── Alıntı ──
Ne iyi parçalamışlar bizi!
Nasıl da istenilenden âlâ meselenin özünü değil de alakasız yan meseleleri tartışacak şekilde uyuşturulmuşuz!
Vallahi bravo…
Toplumsal birlik ve bütünlüğümüzün zarar gördüğü, toplumsal varlığımızı ortaya koymak ve kendimizi daha ileri, daha çağdaş bir pozisyona taşıyabilmek adına yapılması gereken çalışmaların engellendiği aşikar!
Bölündüğümüz ve bütünlük oluşturamadığımız için geri kalmış bir şekilde, çoğu kezde acizliklerle varlığımızı sürdürmeye çalışıp başarısız olma nedenlerimiz de besbelli…
Düşünebiliyor musunuz?
Bir işyerinde pozitif vaka çıktığı zaman devlet de özel sektör de ilgili birimlerini kapatıyor ya da iş koluna göre yüksek temas riski olan kişileri karantina altında beklemeye zorluyor.
───
── Sağlanan veriler ──
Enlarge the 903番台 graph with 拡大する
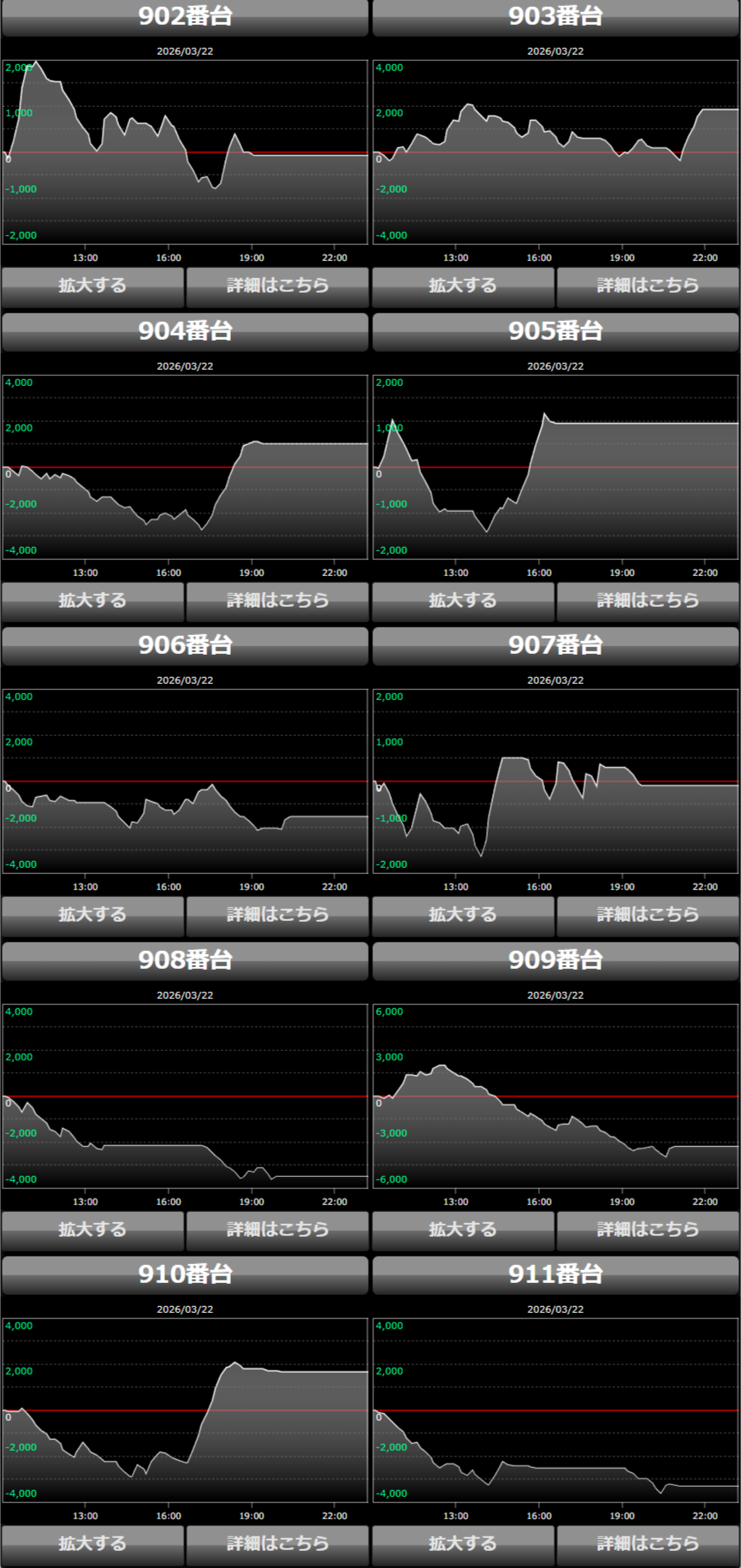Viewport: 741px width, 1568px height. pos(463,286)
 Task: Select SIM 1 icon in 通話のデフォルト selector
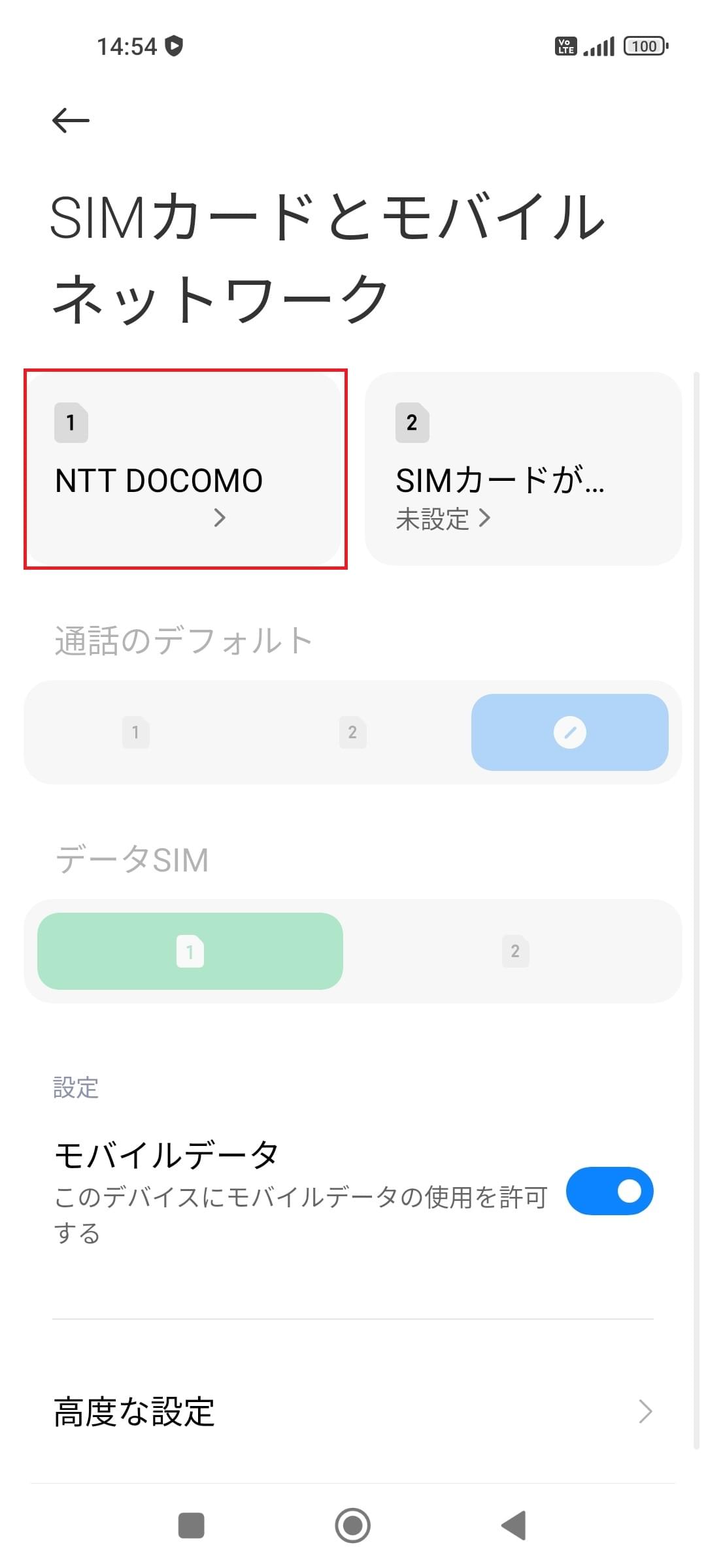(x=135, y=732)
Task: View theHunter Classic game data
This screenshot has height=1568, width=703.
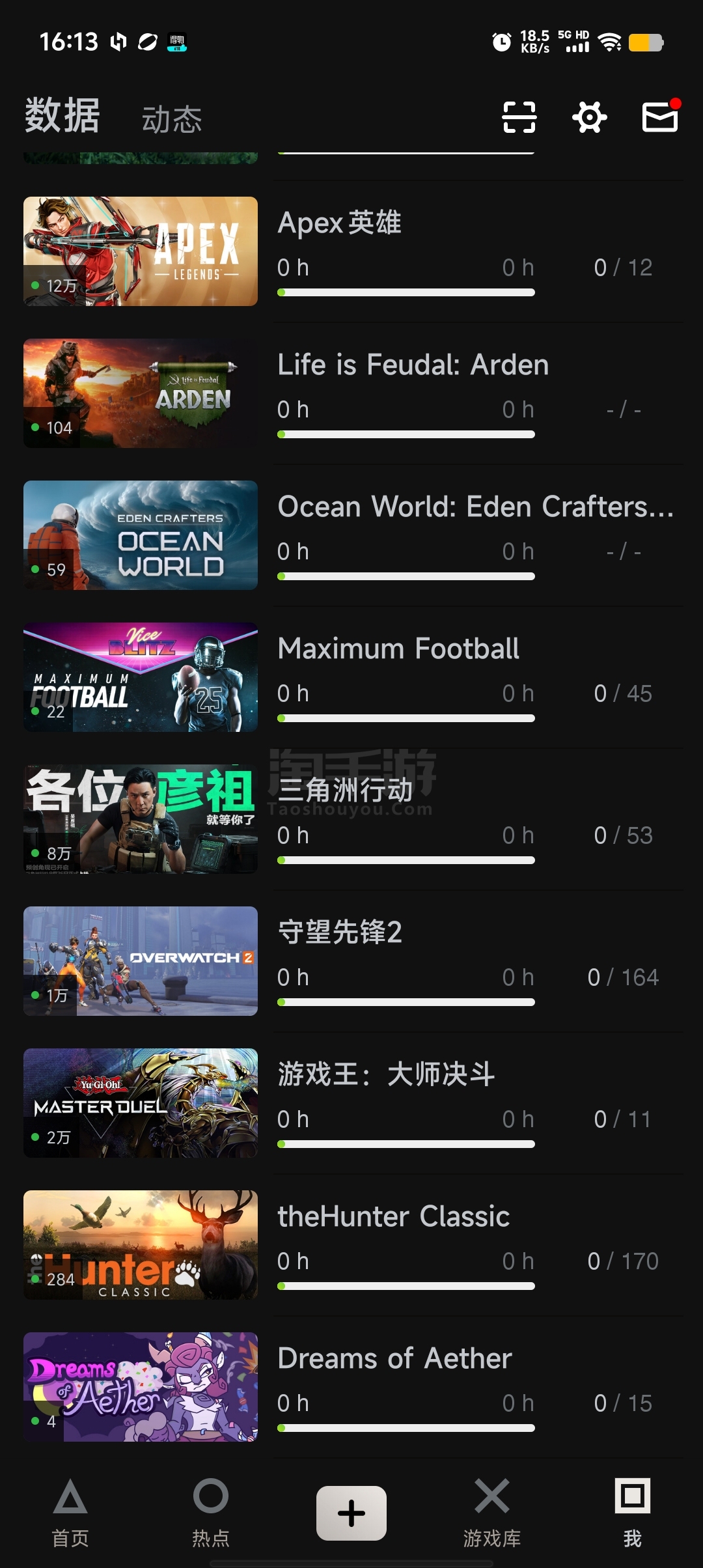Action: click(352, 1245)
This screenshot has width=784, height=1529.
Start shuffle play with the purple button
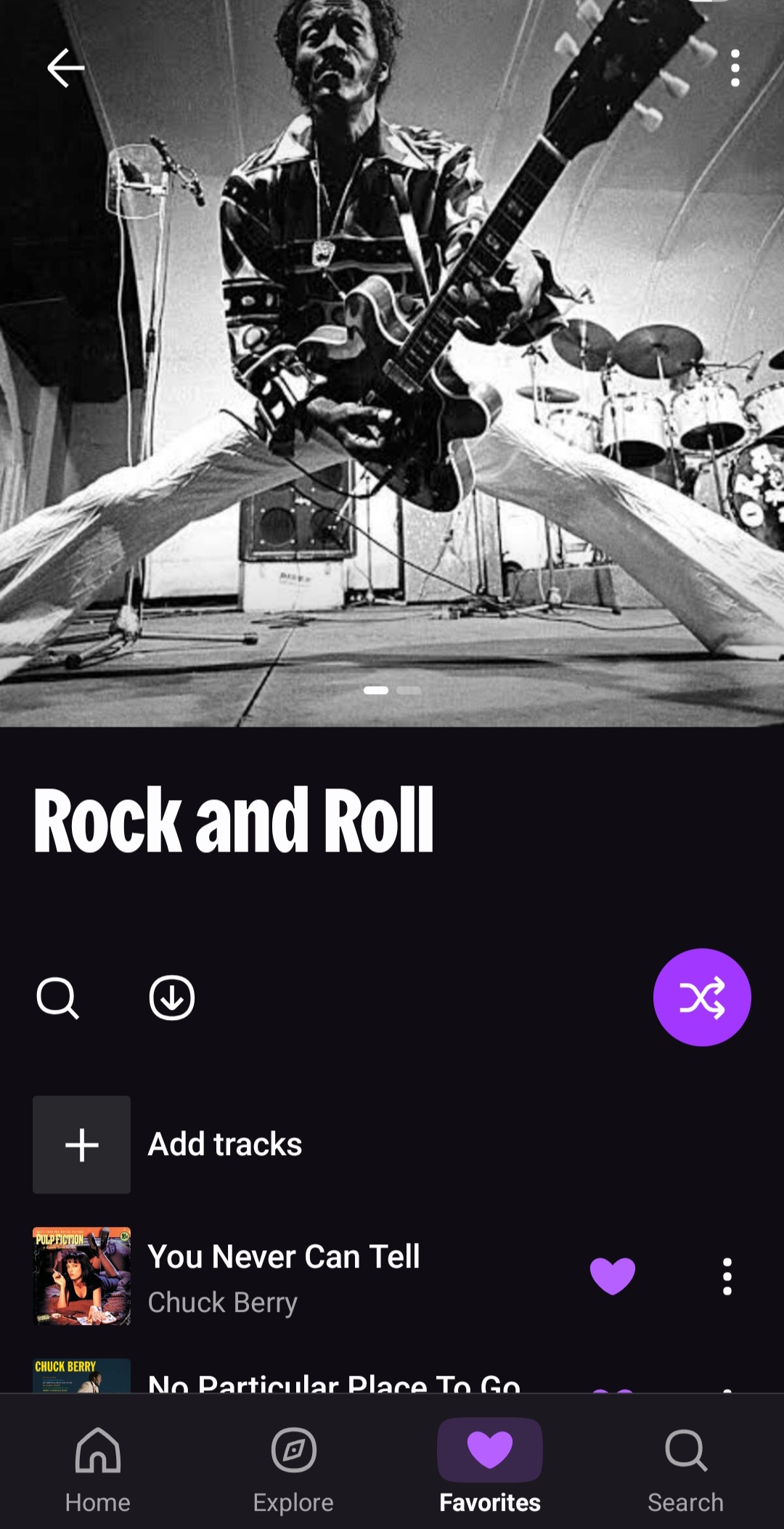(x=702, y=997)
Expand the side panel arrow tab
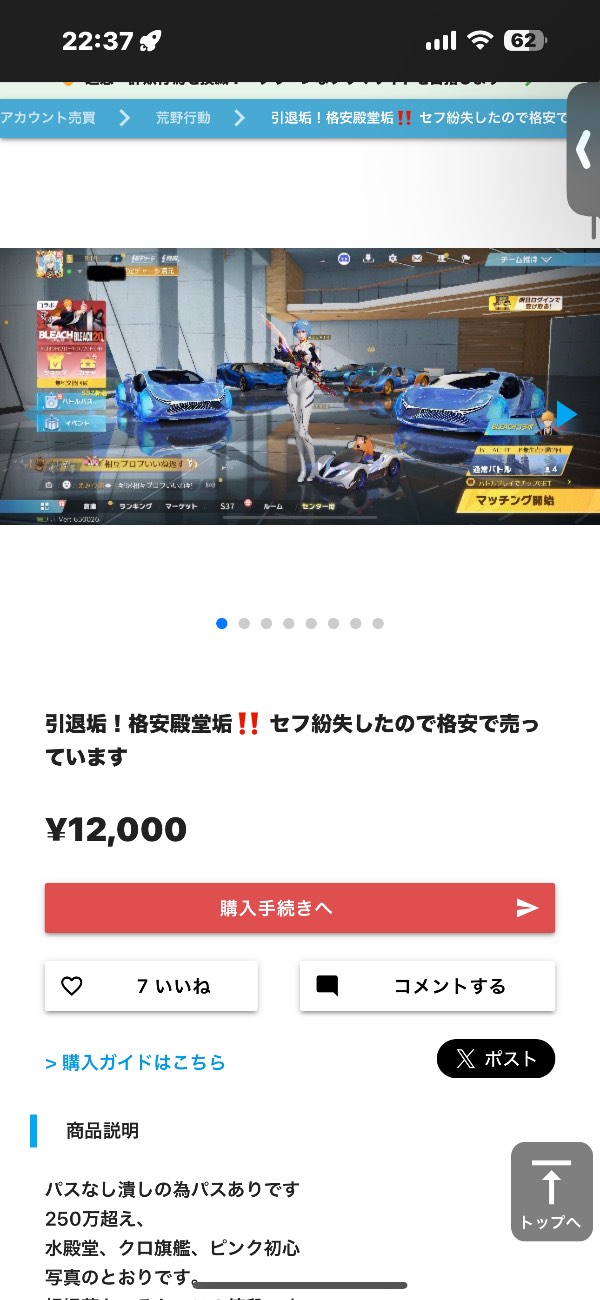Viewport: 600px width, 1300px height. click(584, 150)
───
__Görev__:
Alıntıya göre bir işyerinde pozitif vaka çıktığında devlet ve özel sektör ne yapıyor?

__Yanıt__:
İlgili birimlerini kapatıyor ya da iş koluna göre yüksek temas riski olan kişileri karantina altında beklemeye zorluyor.